Para o Banco do Brasil (SA:BBAS3) Investimentos (BB-BI), a Gafisa apresentou resultados positivos neste trimestre. A empresa vem apresentando uma tendência de alta em sua receita líquida e margens, o que sugere que, no curto prazo, será capaz de fornecer resultados positivos e contribuir para resolver o problema de alavancagem da Gafisa. Considerando as perspectivas positivas à frente, mas com o ROE LTM negativo também em mente, o BB-BI mantém a recomendação de market perfom, com preço-alvo em R$ 10,80.

Os analistas destacam que no início deste mês, a Gafisa divulgou um fato relevante informando que o GWI Group, proprietário de 25,7% das ações da Gafisa, convocou uma assembleia para remover os membros atuais do Conselho de Administração e eleger novos membros.

Para eles, esse movimento deve ser visto com cautela, pois, o conselho executivo da Gafisa vem tomando medidas para criar valor para a empresa pela retomada de lançamentos comprovadamente adequados e que contribuirão para a melhoria das margens e sua gradual desalavancagem.

Na visão da Mirae Asset, apesar do resultado melhor do que no 2T17, ficou em linha com o esperado, mas ainda fraco.
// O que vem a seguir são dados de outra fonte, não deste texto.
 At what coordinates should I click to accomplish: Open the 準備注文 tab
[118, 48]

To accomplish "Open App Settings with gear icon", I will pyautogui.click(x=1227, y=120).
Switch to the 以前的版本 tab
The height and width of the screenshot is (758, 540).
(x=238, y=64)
Para o segmento de atuação da Gafisa, a corretora espera uma recuperação mais para frente, principalmente em 2019. Devido a falta de upside para a GFSA3, eles recomendam a venda. A ação negocia a um múltiplo EV/Ebitda 2018 de 71,9x e para 2019 de 11,7x.

A Gafisa teve prejuízo de R$ 29,4 milhões e foi menor em 84% em relação ao 2T17. A receita líquida cresceu 105,3%, para R$ 302,3 milhões. A margem bruta ajustada passou de 8,4%, no segundo trimestre de 2017, para 34,5% de abril a junho.

A companhia registrou Ebitda ajustado de R$ 29,4 milhões, ante o indicador negativo de R$ 170,5 milhões no segundo trimestre do ano passado. A geração de caixa foi de R$ 26,7 milhões de abril a junho. No fim de junho, a alavancagem medida por dívida líquida sobre patrimônio líquido era de 82,2%.